_TEXT EXTRACT:_
* Start *

MJ.com: What is your prediction for how insurgents will disrupt the election?

CP: I really have no idea, except that there’s probably going to be a lot of violence, rampant vote fraud, and some spectacular hits on political people. But maybe it’s not Election Day we should be focused on — because it is happening right now. There’s no functioning infrastructure for this election in the central part of Iraq, where roughly half of the population lives. The elections will be a sham and a disaster.

Every single nostrum the administration put forward is a complete deception. Remember Falluja? That was going to be the big showdown with the resistance. So far, U.S. Marines have searched every single house in the entire city and they are now forced to search them again because the resistance is still killing Marines. That’s how intense the resistance is — they can’t even tame this leveled ghost town.

MJ.com: The book reads, at times, as a portrayal of the underbelly of the war. What kind of underworld exists in Iraq?

CP: I think we forget about the other major war going on in Iraq, which is essentially an apolitical Hobbesian war of all against all. Total criminality and a massive crime wave: people constantly being carjacked, people constantly raiding each other’s houses, and countless scores being settled through murder. It is like an extreme version of the Wild West. There is a lot of drug use and prostitution. Drugs, especially Valium and other sedatives, are readily available throughout the urban centers. Prostitution is rampant because women are hungry, women are widowed, and there is a type of lawlessness that encourages it. Most of the prostitution caters to Iraqi men, but it also involves many U.S. soldiers. But much of this so-called underbelly exists in and around Baghdad. When you get into Iraq’s rural environment this form of disorder considerably decreases. As a result of all this, a lot of marriages fall apart in the immediate aftermath of war. It gets overlooked because it is somewhat mundane, but it is a major concern to soldiers because so many relationships fall apart.

* End *

_DATA EXTRACT:_

* Start *

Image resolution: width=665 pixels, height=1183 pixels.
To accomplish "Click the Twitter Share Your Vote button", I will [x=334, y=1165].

* End *
* Start *

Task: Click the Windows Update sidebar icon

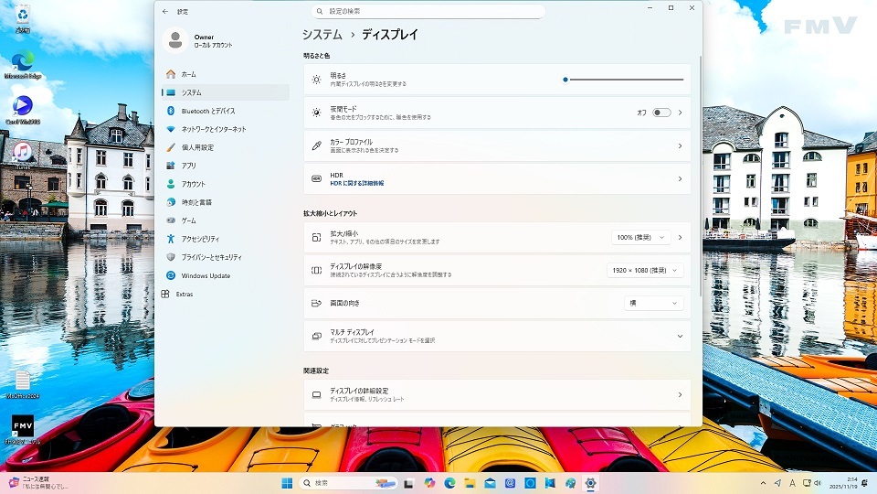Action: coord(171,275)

* End *
* Start *

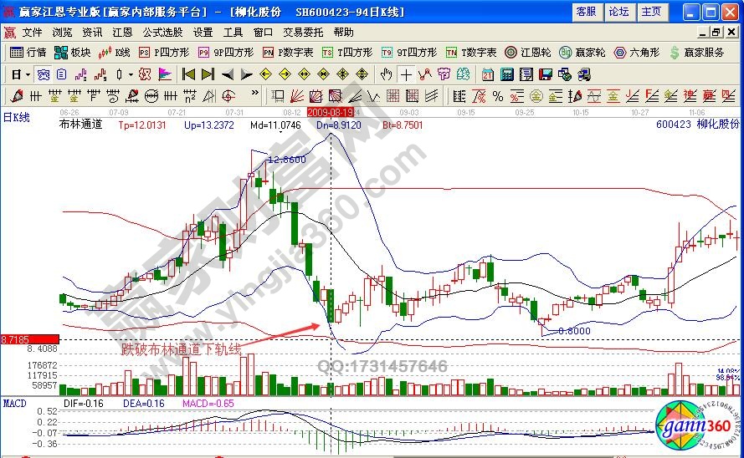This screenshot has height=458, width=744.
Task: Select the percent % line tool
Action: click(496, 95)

* End *

_TASK PROMPT:_
In the interview about Iraq above, answer these:
(a) Which part of Iraq has no working setup for the election?
(b) Why are U.S. Marines searching the houses of Falluja a second time?
(c) Which drugs are said to be easy to get in the cities?

_RESPONSE TO THIS TASK:_
(a) The central part of Iraq, where about half of the population lives.
(b) Because the resistance is still killing Marines.
(c) Valium and other sedatives.